Hiko recebeu as notícias ainda de manha e preparou o seu discípulo.

- Tens de voltar novamente a Tóquio. A tua mãe está mal…

Não precisava de dizer mais nada, o rapaz olhou-o e percebeu a mensagem. Ainda durante a manhã saiu para o centro de Quioto, para a estação de comboios.

Missao ao desembrulhar a mensagem caiu em lágrimas. A luz da sua querida amiga estava a apagar-se. Rapidamente preparou-se juntamente com Aoshi para partir. Os restantes membros tinham de permanecer na estalagem. Tinham casa cheia devido aos festivais de Verão que se avizinhavam.

Chegaram a Tóquio no dia seguinte, assim como outros amigos por ali espalhados. O dojo Kamiya voltou a estar cheio de gente. Desta vez por um motivo trágico.

Kaoru já não conseguia mover-se, sentiu vozes, ouvia passos urgentes de um lado para o outro.

Deu um leve sorriso ao lembra-se da sua casa cheia de vida, de amigos, a sua família. Uma súbita sensação de paz invadiu todo o seu corpo, Kaoru sentiu-se levitar.

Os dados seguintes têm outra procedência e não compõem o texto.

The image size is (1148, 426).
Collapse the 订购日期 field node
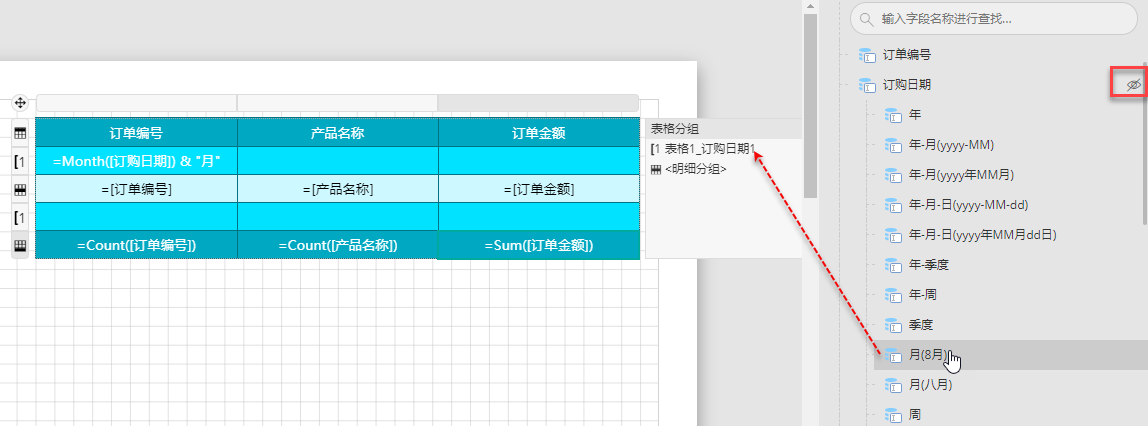click(x=849, y=85)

XXXXXXXXXXXXXXXXXXXXXXXXXXXXXXXXXXXXXXXXXXXXXXXXXXXXXXXXXXXXXXXXXXXXXXXXXXXXX

Lembro-me de ter pessoas a minha volta, vultos! A minha capacidade de absorção estava nos limites… apenas percebia excertos de "coitadinha" e "nãos" prolongados. Sentia-me leve, sentia que as minhas preocupações e obrigações já não me perseguiam, sentia uma paz infinita. Percebi que por alguma razão a minha estadia no mundo tinha acabado, não tive remorsos nem saudades repentinas. Sentia-me bem, numa paz luminosa que me possuía. Quando todas aquelas vozes me pareciam já distantes ouço uma palavra esquecida, uma palavra doce que me fez regressar em segundos, que me avivou asperamente a memoria, que me aqueceu o coração "mãe" … Tocou-me na mão… uma sensação triste invadiu-me e lembrei-me, antes do último suspiro, onde estava, quem era e enfim, da minha vida. Pareceu um filme, muito rápido. Não foi preciso abrir os olhos para ver quem me pegara na mão, o meu filho, aquele que saiu de mim fruto de noites inesquecíveis de amor, fruto de uma vida cheia.

Esbocei um sorriso com a percepção da sua presença. Agora estou lúcida, mas a vida não tem hora nem minuto, as minhas forças continuavam gradualmente a abandonar o meu corpo...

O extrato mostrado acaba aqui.